__Task__.
Identify all lines below that hold "agent" and collect them.

__Listed entries__.

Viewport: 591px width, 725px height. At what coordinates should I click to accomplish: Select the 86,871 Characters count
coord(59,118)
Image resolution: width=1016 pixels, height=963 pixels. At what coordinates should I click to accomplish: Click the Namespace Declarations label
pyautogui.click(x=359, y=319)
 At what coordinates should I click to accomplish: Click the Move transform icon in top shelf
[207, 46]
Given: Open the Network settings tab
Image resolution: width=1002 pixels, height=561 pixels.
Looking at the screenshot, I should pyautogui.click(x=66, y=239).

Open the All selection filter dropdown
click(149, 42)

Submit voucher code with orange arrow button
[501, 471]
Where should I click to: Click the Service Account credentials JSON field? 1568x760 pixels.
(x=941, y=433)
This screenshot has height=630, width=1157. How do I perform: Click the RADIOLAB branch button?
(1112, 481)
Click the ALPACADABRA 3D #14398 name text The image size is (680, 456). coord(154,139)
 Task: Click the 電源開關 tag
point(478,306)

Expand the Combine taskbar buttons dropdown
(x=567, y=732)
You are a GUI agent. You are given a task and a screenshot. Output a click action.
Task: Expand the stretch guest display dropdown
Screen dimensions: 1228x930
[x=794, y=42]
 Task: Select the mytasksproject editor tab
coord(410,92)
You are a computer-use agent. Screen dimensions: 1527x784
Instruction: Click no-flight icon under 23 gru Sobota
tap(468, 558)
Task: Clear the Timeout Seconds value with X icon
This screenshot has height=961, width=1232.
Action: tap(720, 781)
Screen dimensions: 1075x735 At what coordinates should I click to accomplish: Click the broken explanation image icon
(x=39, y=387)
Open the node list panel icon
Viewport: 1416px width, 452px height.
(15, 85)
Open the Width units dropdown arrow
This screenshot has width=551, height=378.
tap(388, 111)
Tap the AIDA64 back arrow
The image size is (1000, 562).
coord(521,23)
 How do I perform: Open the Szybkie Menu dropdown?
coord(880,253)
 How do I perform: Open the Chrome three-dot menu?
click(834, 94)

__Response box__.
You are a GUI agent. You are given a task and a screenshot. Output a click action.
You are a computer-use agent. Screen dimensions: 1527x784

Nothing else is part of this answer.